Introduction to Cross-language Information Retrieval
– CLIR is a subfield of information retrieval.
– CLIR deals with retrieving information in a different language from the user’s query.
– CLIR has synonyms like cross-lingual information retrieval and multilingual information retrieval.
– CLIR can be used for both retrieval of multilingual collections and translation of material from one language to another.
– CLIR systems use various translation techniques such as dictionary-based, parallel corpora based, comparable corpora based, and machine translator based.
Improvements in CLIR Systems
– CLIR systems have improved significantly and are nearly as effective as monolingual systems.
– CLIR technology benefits users with poor to moderate competence in the target language.
– CLIR services include technologies like morphological analysis, decompounding, and translation mechanisms.
– CLIR systems face challenges with coverage due to variation in human language.
– CLIR is particularly useful when users know the target language only to some extent.

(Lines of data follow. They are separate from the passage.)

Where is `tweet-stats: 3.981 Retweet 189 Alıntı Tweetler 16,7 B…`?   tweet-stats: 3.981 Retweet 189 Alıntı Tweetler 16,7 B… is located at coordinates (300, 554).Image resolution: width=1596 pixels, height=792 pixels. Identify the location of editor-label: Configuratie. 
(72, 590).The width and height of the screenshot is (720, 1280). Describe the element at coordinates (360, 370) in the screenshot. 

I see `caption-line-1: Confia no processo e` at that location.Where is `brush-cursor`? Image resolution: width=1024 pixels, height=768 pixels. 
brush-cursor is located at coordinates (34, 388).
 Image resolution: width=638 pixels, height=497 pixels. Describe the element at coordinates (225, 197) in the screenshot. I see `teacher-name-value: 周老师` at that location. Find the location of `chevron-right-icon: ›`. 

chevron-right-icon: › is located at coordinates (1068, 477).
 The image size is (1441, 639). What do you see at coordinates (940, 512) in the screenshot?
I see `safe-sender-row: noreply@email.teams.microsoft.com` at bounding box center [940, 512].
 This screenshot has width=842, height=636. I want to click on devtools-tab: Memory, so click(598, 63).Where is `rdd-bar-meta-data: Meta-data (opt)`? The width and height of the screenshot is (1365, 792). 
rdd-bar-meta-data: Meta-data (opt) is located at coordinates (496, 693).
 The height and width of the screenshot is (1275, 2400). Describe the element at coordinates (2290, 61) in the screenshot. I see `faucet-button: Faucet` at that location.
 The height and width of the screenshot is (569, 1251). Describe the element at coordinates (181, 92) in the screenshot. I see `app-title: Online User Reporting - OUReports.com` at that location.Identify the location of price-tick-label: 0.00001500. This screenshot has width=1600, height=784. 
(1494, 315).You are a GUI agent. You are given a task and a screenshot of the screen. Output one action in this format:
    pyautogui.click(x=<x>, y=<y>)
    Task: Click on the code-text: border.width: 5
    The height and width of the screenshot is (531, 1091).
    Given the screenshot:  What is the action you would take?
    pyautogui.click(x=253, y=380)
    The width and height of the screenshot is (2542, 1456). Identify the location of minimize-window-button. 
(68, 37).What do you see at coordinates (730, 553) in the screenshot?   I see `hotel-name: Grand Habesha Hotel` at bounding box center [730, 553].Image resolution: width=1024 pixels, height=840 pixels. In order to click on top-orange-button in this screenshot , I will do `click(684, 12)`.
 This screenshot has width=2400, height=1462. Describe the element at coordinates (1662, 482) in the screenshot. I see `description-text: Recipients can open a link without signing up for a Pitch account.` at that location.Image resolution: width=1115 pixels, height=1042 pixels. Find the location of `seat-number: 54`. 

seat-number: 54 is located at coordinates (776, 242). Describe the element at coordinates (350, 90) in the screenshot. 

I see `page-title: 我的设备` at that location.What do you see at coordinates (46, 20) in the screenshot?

Related Information Access Tasks
– Other information access tasks like media monitoring, information filtering, sentiment analysis, and information extraction require sophisticated models.
– These tasks typically involve more processing and analysis of the information items of interest.
– The processing for these tasks needs to be aware of the specifics of the target languages.
– CLIR technology can be applied to these tasks to improve their effectiveness.
– CLIR systems can handle inflection, compound terms, and translation of queries.
Workshops and Conferences Related to CLIR
– The first workshop on CLIR was held in Zürich during the SIGIR-96 conference.
– Workshops on CLIR have been held yearly since 2000 at the Cross Language Evaluation Forum (CLEF) meetings.
– The Text Retrieval Conference (TREC) serves as a point of reference for the CLIR subfield.
– Early CLIR experiments were conducted at TREC-6 in 1997.
– Researchers discuss their findings regarding different CLIR systems and methods at TREC.
Additional Resources and References
– EXCLAIM (EXtensible Cross-Linguistic Automatic Information Machine) is a related technology.
– CLEF (Conference and Labs of the Evaluation Forum) is a forum for evaluating CLIR systems.
– References include articles on matching meaning for CLIR, introduction to CLIR approaches, and multilingual information access.
– The proceedings of the first CLIR workshop can be found in the book ‘Cross-Language Information Retrieval.’
– External links include a resource page and a search engine for CLIR.
This article needs additional citations for verification. (September 2014) |
Cross-language information retrieval (CLIR) is a subfield of information retrieval dealing with retrieving information written in a language different from the language of the user's query. The term "cross-language information retrieval" has many synonyms, of which the following are perhaps the most frequent: cross-lingual information retrieval, translingual information retrieval, multilingual information retrieval. The term "multilingual information retrieval" refers more generally both to technology for retrieval of multilingual collections and to technology which has been moved to handle material in one language to another. The term Multilingual Information Retrieval (MLIR) involves the study of systems that accept queries for information in various languages and return objects (text, and other media) of various languages, translated into the user's language. Cross-language information retrieval refers more specifically to the use case where users formulate their information need in one language and the system retrieves relevant documents in another. To do so, most CLIR systems use various translation techniques. CLIR techniques can be classified into different categories based on different translation resources:
- Dictionary-based CLIR techniques
- Parallel corpora based CLIR techniques
- Comparable corpora based CLIR techniques
- Machine translator based CLIR techniques
CLIR systems have improved so much that the most accurate multi-lingual and cross-lingual adhoc information retrieval systems today are nearly as effective as monolingual systems. Other related information access tasks, such as media monitoring, information filtering and routing, sentiment analysis, and information extraction require more sophisticated models and typically more processing and analysis of the information items of interest. Much of that processing needs to be aware of the specifics of the target languages it is deployed in.
Mostly, the various mechanisms of variation in human language pose coverage challenges for information retrieval systems: texts in a collection may treat a topic of interest but use terms or expressions which do not match the expression of information need given by the user. This can be true even in a mono-lingual case, but this is especially true in cross-lingual information retrieval, where users may know the target language only to some extent. The benefits of CLIR technology for users with poor to moderate competence in the target language has been found to be greater than for those who are fluent. Specific technologies in place for CLIR services include morphological analysis to handle inflection, decompounding or compound splitting to handle compound terms, and translations mechanisms to translate a query from one language to another.
The first workshop on CLIR was held in Zürich during the SIGIR-96 conference. Workshops have been held yearly since 2000 at the meetings of the Cross Language Evaluation Forum (CLEF). Researchers also convene at the annual Text Retrieval Conference (TREC) to discuss their findings regarding different systems and methods of information retrieval, and the conference has served as a point of reference for the CLIR subfield. Early CLIR experiments were conducted at TREC-6, held at the National Institute of Standards and Technology (NIST) on November 19–21, 1997.
Google Search had a cross-language search feature that was removed in 2013.